Stored records -
========

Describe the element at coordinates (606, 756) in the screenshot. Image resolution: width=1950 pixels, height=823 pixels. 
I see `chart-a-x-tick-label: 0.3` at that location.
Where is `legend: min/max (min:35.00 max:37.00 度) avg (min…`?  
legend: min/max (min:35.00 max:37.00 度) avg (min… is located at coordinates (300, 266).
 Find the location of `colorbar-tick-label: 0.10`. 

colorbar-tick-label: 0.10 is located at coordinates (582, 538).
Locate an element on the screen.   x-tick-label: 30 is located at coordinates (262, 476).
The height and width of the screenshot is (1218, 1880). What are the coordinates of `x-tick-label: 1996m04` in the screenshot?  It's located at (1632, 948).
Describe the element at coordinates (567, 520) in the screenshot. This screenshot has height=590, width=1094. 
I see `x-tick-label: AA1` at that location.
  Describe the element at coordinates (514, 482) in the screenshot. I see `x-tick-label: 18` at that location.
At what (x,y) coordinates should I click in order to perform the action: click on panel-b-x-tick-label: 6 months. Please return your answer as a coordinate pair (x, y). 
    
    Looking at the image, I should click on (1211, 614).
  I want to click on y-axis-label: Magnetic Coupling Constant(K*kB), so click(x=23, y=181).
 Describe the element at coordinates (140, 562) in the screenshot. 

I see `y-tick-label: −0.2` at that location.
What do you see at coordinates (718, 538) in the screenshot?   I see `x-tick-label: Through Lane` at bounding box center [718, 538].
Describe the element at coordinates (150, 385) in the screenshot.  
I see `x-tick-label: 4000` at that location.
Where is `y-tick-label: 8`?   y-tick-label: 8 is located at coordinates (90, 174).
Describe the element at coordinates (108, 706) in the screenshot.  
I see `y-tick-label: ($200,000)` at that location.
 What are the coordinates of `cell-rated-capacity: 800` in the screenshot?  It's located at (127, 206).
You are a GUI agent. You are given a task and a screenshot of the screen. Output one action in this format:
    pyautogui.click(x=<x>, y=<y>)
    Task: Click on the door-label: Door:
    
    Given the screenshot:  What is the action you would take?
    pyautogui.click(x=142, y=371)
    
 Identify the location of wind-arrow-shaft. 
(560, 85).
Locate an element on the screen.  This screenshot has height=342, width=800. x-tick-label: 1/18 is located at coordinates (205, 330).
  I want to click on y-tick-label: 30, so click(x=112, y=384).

========

Task to complete -
Copy out, verbatim, the part of the data that opens with the line containing "You are a GUI" and runs through the end of the data, including both ends.

Result of the exercise -
You are a GUI agent. You are given a task and a screenshot of the screen. Output one action in this format:
    pyautogui.click(x=<x>, y=<y>)
    Task: Click on the door-label: Door:
    
    Given the screenshot:  What is the action you would take?
    pyautogui.click(x=142, y=371)
    
 Identify the location of wind-arrow-shaft. 
(560, 85).
Locate an element on the screen.  This screenshot has height=342, width=800. x-tick-label: 1/18 is located at coordinates (205, 330).
  I want to click on y-tick-label: 30, so click(x=112, y=384).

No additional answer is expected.